Qui est Satoshi Nakamoto, le créateur présumé du bitcoin ? Un japonais ? Un groupe de personnes?

Un homme ou peut-être plusieurs?

Une entité peut-être... Que personne, depuis sept ans, n’a jamais rencontrée. Jusqu’à ce lundi.

Révélation dans le magazine The Economist, dans le mensuel américain GQ , et à la BBC

Tête carrée, solide, à la télévision, voici Craig Steven Wright : un Australien de 45 ans.

Et pour prouver qu’il est bien le fondateur du Bitcoin, il fournit au trois médias les clés cryptographique qui servent à chiffrer des données à l’origine de la monnaie.

Ce qui l’a conduit à sortir du bois , c'est la nécessité selon de lui de protéger sa création.

Laisser circuler de fausses informations sur son origine aurait mis en danger l’avenir et le développement du bitcoin.

Et cela alors que commencent à émerger des monnaies virtuelles concurrentes, Ethereum par exemple.
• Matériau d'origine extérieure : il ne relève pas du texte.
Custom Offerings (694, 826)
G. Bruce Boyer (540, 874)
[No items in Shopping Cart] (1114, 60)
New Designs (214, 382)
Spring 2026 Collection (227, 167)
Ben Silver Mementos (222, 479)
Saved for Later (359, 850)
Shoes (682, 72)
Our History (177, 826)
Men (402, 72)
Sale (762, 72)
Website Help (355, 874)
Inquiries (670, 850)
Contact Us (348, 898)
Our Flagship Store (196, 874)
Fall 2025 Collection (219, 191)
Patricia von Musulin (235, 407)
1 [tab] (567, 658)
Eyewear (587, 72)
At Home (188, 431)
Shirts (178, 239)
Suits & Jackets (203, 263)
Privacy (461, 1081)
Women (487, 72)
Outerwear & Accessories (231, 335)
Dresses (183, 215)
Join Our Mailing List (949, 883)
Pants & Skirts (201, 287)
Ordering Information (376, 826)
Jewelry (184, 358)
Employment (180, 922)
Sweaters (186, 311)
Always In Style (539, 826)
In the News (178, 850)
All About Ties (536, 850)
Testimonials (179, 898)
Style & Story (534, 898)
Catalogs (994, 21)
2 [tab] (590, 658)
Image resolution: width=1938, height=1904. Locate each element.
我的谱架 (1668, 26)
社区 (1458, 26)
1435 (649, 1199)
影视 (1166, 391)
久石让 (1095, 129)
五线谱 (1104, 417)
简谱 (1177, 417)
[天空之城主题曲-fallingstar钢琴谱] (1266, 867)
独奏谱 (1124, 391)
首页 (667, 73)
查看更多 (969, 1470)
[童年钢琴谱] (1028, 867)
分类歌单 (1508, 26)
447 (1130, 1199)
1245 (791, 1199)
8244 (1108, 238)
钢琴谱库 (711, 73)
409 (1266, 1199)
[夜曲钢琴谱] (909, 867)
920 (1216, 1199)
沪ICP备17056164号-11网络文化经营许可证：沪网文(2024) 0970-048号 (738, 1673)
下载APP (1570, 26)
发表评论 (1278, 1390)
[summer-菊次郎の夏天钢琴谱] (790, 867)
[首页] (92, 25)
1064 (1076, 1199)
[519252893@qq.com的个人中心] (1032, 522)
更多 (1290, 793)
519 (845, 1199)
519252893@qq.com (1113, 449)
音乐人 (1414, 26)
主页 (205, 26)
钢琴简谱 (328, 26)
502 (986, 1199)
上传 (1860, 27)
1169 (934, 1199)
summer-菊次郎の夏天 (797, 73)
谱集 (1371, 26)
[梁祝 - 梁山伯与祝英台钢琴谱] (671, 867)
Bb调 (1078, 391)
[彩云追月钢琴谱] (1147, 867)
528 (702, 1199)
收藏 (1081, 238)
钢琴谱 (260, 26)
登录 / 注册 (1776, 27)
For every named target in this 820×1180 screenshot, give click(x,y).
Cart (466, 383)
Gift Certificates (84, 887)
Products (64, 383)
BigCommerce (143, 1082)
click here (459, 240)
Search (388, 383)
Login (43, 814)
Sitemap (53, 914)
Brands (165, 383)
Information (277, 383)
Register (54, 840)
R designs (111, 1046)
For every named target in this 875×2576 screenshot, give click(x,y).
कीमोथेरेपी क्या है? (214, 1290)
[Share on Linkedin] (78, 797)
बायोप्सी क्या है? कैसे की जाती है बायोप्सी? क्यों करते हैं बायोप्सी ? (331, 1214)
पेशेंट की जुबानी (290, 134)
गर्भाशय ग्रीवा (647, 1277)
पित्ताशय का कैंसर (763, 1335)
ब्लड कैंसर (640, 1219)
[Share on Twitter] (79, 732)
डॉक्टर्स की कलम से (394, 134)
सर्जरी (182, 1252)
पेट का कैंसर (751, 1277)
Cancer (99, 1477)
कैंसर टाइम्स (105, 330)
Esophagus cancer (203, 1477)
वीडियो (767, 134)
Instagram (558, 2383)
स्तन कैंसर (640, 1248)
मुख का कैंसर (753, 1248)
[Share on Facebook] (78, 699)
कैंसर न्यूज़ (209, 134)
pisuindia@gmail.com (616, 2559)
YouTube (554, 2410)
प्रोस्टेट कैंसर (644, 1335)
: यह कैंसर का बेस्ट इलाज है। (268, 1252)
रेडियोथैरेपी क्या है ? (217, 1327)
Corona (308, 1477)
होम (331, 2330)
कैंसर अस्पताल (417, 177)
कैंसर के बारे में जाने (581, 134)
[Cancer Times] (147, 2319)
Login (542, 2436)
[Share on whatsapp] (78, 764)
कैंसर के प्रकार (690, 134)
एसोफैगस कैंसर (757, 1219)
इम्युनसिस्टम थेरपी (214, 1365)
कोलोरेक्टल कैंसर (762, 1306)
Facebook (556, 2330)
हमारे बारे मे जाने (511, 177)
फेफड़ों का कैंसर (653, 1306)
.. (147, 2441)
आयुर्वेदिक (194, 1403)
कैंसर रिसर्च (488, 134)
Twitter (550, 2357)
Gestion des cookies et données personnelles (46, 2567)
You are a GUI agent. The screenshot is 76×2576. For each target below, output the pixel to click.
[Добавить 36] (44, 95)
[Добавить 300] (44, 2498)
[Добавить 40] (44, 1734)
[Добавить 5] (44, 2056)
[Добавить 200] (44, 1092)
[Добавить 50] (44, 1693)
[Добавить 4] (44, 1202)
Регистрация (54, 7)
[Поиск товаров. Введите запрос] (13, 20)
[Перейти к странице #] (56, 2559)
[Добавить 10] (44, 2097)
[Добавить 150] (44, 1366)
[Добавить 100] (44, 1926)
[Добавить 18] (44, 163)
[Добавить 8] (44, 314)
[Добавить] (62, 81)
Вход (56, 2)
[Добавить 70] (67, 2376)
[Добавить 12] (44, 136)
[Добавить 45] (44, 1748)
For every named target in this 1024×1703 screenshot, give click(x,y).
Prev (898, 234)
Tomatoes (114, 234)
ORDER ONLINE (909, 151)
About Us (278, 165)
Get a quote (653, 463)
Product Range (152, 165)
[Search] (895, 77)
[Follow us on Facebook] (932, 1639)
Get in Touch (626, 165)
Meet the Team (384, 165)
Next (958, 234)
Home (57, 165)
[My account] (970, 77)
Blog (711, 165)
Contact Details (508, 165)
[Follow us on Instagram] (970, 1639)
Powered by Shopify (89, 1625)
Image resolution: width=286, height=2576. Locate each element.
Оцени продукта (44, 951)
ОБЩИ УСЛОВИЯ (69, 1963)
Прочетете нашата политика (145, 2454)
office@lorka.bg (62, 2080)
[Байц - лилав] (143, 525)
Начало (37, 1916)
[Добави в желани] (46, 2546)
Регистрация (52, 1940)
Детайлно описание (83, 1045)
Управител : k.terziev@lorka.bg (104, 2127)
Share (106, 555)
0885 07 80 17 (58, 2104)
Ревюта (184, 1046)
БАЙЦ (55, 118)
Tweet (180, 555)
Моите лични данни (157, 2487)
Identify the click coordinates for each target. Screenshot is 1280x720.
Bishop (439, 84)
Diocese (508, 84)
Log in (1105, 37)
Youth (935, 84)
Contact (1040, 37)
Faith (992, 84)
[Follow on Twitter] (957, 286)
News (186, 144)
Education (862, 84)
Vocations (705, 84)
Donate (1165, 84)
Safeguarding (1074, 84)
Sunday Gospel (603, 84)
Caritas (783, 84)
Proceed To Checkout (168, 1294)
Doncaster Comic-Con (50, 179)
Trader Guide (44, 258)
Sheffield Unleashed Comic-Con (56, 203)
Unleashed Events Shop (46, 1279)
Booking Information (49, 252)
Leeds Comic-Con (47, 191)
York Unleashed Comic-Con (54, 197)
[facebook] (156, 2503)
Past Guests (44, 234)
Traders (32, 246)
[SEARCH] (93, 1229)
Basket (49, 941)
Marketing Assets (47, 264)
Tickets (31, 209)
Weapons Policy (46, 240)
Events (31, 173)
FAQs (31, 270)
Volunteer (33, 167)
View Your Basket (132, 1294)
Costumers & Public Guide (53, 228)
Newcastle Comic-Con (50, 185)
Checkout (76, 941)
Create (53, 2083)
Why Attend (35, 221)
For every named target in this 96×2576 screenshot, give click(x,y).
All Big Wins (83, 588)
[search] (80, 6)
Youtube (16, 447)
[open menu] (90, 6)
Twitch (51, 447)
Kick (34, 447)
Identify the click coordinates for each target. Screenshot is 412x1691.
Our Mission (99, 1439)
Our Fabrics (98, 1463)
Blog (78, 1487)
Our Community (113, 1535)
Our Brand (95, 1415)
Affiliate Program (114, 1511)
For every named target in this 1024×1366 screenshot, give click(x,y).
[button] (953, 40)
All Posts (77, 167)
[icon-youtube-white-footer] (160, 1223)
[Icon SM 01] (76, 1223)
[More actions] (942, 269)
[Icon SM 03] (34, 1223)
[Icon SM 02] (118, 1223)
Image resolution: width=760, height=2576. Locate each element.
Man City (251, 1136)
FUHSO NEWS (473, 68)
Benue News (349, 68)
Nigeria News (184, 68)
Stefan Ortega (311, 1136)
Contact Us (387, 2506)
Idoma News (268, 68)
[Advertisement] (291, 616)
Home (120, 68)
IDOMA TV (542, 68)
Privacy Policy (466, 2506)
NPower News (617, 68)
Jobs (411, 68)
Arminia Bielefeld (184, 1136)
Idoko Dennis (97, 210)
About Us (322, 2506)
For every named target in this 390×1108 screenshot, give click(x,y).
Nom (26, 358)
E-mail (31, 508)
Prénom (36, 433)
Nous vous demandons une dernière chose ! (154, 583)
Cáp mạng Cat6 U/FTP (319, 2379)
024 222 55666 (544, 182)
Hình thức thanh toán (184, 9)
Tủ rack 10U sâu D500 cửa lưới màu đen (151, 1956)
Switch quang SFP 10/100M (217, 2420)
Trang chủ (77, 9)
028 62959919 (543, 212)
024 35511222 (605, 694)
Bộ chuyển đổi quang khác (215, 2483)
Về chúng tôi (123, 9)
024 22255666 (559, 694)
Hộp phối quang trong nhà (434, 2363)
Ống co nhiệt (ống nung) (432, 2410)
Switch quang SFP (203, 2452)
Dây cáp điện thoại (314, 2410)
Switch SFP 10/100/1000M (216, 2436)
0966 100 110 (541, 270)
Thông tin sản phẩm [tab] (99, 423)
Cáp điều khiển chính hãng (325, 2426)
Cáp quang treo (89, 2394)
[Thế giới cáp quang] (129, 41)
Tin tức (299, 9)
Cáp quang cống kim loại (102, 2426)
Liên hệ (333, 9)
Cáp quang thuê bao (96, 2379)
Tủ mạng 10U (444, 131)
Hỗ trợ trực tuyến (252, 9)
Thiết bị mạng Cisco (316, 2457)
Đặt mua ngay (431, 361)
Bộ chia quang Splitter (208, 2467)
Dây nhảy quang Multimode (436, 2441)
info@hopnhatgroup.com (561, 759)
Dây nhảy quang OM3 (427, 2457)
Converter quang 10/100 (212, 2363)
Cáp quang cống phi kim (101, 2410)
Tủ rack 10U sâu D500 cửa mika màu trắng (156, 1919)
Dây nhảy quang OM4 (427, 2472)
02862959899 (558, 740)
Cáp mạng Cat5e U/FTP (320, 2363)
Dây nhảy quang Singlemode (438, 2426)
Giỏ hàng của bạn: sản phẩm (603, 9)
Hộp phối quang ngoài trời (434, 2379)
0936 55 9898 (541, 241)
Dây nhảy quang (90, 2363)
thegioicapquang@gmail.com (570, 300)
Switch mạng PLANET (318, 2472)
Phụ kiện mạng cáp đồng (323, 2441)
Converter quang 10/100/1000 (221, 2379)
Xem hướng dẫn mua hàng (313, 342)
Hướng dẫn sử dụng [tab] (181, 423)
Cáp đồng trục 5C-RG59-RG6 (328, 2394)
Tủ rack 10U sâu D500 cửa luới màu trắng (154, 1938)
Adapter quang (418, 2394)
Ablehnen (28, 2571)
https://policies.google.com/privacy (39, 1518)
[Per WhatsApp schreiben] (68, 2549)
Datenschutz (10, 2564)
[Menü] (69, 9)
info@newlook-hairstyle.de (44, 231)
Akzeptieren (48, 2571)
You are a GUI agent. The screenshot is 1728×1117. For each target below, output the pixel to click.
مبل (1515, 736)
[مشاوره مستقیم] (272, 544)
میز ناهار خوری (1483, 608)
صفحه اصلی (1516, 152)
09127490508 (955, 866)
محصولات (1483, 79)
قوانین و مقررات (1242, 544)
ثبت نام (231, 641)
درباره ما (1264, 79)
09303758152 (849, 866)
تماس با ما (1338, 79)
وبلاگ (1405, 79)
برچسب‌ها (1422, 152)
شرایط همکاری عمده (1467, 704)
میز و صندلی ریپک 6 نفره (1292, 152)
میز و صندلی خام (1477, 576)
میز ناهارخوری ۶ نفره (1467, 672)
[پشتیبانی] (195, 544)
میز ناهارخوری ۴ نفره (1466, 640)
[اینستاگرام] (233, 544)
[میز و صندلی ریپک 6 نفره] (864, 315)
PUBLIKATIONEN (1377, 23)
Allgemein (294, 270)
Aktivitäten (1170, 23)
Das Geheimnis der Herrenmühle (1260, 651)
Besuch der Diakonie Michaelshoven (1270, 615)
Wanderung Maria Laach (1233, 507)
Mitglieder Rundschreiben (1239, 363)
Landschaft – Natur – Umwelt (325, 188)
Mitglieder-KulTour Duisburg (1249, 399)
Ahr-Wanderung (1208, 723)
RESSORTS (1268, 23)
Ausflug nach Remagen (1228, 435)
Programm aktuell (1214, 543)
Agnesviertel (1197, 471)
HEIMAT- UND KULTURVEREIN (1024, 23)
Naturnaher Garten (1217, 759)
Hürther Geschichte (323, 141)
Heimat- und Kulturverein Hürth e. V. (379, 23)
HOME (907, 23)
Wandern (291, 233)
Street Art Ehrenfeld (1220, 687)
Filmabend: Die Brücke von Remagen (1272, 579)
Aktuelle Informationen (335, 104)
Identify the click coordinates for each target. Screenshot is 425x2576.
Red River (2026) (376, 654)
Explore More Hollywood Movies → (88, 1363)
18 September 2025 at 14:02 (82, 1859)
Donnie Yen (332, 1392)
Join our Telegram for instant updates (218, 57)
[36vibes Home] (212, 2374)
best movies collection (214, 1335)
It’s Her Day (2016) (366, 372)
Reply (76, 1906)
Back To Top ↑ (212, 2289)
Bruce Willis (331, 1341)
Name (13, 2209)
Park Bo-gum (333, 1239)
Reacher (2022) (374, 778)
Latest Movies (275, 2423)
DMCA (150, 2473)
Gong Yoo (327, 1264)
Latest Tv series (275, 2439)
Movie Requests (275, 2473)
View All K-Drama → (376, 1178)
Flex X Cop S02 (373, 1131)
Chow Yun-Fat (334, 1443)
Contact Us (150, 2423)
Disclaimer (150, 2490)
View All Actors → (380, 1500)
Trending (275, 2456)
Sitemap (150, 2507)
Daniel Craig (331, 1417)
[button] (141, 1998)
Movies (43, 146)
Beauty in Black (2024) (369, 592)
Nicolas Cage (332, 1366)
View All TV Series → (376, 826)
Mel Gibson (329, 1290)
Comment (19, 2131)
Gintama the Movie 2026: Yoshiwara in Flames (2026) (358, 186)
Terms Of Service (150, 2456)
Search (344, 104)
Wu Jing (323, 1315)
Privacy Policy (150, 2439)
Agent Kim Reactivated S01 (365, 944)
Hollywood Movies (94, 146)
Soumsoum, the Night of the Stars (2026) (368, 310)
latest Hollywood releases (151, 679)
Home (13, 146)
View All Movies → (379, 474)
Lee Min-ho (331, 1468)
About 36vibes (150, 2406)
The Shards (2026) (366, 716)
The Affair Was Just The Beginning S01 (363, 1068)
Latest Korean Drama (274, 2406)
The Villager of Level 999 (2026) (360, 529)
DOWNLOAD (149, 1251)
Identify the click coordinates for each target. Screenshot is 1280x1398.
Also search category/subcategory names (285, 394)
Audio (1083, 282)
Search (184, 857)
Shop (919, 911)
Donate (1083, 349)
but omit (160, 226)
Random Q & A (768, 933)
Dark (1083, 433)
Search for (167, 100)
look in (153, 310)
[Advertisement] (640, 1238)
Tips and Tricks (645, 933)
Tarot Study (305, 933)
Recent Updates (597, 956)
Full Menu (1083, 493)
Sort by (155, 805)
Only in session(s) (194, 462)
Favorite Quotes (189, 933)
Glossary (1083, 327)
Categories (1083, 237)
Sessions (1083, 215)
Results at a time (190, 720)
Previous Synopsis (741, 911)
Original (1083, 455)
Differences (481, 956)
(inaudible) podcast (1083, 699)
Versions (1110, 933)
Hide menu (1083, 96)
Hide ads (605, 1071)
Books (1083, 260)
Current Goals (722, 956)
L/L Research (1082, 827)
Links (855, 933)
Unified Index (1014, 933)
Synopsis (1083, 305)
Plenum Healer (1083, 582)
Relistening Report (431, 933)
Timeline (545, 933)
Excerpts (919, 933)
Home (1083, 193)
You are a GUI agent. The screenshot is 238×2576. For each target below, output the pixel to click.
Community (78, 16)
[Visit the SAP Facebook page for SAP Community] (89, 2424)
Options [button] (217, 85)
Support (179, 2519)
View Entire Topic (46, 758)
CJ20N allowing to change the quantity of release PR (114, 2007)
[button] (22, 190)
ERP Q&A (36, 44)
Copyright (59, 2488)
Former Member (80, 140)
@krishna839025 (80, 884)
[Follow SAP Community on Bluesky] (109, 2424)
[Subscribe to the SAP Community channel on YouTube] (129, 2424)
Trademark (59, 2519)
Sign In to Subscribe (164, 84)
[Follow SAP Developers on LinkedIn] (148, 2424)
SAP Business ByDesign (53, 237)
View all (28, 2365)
Et puis pour Craig Steven Wright, alias Satoshi Nakamoto, il y a aussi un autre intérêt : asseoir son pouvoir sur cette monnaie, alors qu’il en détient 1 million. Soit 400 millions d’euros.

Les doutes subsistent toutefois. Le journal The Economist exige des preuves supplémentaires. Et certains développeurs très pointus sur le bitcoin ne croient pas en lui non plus.

Sauf qu’il a un défenseur de choix ce Satoshi-Craig : Gavin Andresen, le directeur de la technologie de la fondation Bitcoin . Avec le mystérieux Satoshi, ils ont travaillé sur le Bitcoin sans jamais se rencontrer . Mais en dialoguant aujourd’hui il dit être sûr de le reconnaître.

Dans le film Usual Suspects, qui ressemble comme deux gouttes d'eau au scénarion de l'inventeur du Bitcoin , il y a cette phrase : « La plus grande supercherie du diable a été de faire croire qu’il n’existait pas ».

Dans le cas du Bitcoin , le diable s’est peut-être pris à son propre piège.